Directive 1> In the trucking earnings call transcript, what does Alain Bedard name as the big problem in Canadian truckload?
Directive 2> Write what comes next in the trucking earnings call transcript, starting after its last sentence.

Okay. No. That's great. Thank you. Final question is on pricing. I've been doing some channel checks with some of your larger and smaller peers in Canada. It's been an interesting dynamic where the smaller peer was saying that pricing is just falling off a cliff. When I compare that to some of your larger private peers, they're saying that no, the smaller players really jacked prices high in 2018 and now to the point of being – of taking advantage of the shipper and now they're – now, it’s swinging back on them. Larger carriers did not do that, and therefore, you didn't see as much of that swing. Would you characterize that for your company that, yes, there might be some pressure on pricing, but we're not falling. It's not – the bottoms are falling out like it might be for some of the smaller peers.

Alain Bedard

Management

No, absolutely. I mean if you look at our results, Walter, I mean pricing – the problem that we have if you talk – are you talking truckloads or LTL or P&C or in general?

Walter Spracklin

Analyst

This was truckload…

Alain Bedard

Management

Truckload, yes it was…

Walter Spracklin

Analyst

It was truckload for sure and a little bit of some of the smaller guys, they were a little bit all over the map but, yes, yes.

Alain Bedard

Management

Well, the big problem we have in truckload in Canada is very simple. It’s the Driver Inc. situation in Ontario. I mean the freight market has been soft so – and those guys keep on bringing new Canadians into this truckload market and hiring those guys who are driving model. So, this is to me the big pressure and for sure the shippers they like to use those guys because it's cheaper for them. So that's the kind of pressure that we see on rates right now and us our answer is that listen guys I mean this is completely unfair competition. So if Mr. Shipper you want to use these guys, well go for it, but it may be not going to last. So, no we don't see – we see pressure on rates, we see more pressure on volume, Walter. The same in the U.S. We see not so much pressure on rates, but we see a little bit of pressure on volume, the freight environment. And like I said earlier, October has not been the normal October that we normally see. But when we read about the general economy in the U.S. or in Canada, we're confident that this situation probably will resolve in 2020. But like you said, probably first six months is going to be not so good. Maybe the back half of 2020 will probably be much better.

Dataset excerpt>
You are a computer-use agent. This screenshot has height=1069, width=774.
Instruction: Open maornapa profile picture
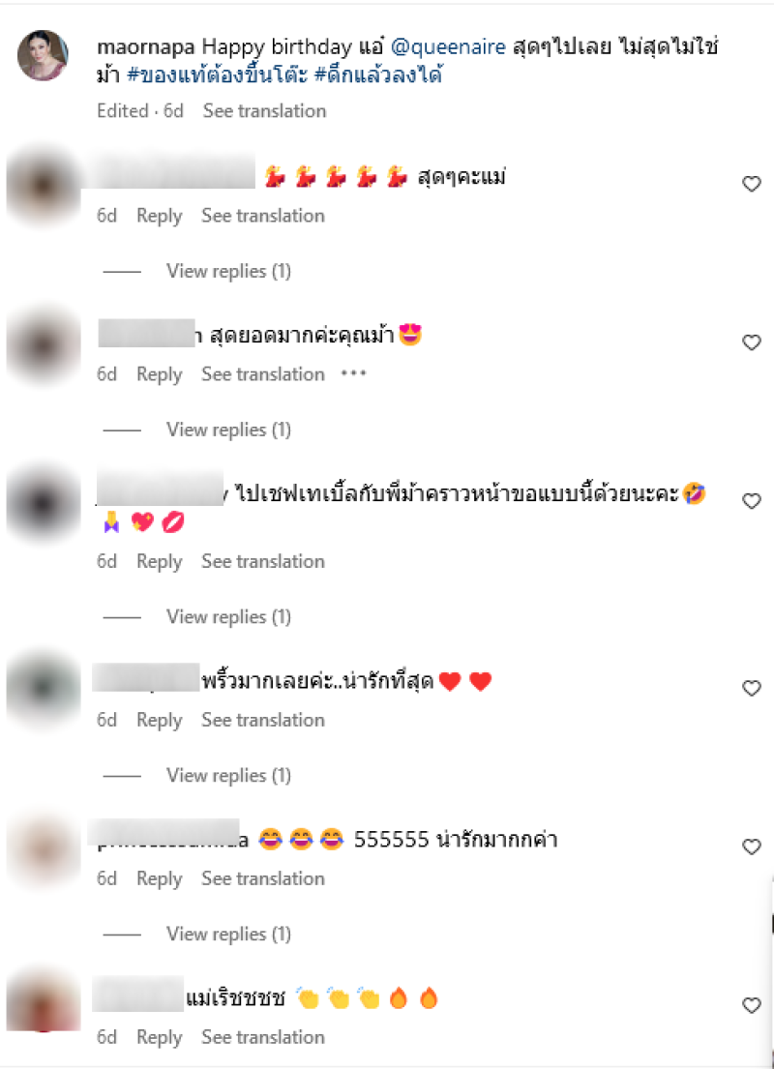[43, 55]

Exercise response 1> The Driver Inc. situation in Ontario.

Exercise response 2>
Walter Spracklin

Analyst

Okay. I appreciate the color as always, Alain. Thank you.

Alain Bedard

Management

Well, pleasure Walter.

Operator

Operator

Your next question is with David Ross from Stifel. Please go ahead.

David Ross

Analyst

Alain, good morning.

Alain Bedard

Management

Good morning, Dave.

David Ross

Analyst

Just a quick followup there on the comments about the tone in October and into 2020, is that much different than you would have thought a few months ago?

Alain Bedard

Management

Well, to say the truth, David, I'm a little surprised about October. I thought that October we would start to see back to normal freight environment, but we're not seeing that yet. So, I mean, maybe November will change the trend, or maybe it's going to have to go into 2020. We don't know yet, but what we're seeing is still a soft environment. And if you look at the guys that came out this year, so far, in Q3 with the U.S. TL, I mean some of the guys are down 8%, 5%, 10% volume wise, I'm talking about. So, us, we're down also, but not so much. So, we'll see, but I'm confident that when I look at the level of inventory coming down big time, versus what it was in January of 2019, versus what it is today, consumer confidence is there. The only problem we face both in Canada and U.S. is the corporate world not investing, okay, because of all this unknown about these trade wars and different political situation right now.

David Ross

Analyst

And then, another thing that the truckload guys have been talking about besides the weak volumes and the pressure on pricing from customers, is the rise in insurance costs. How are you thinking about dealing with insurance at CFI and TCA given all the jury rulings and other issues?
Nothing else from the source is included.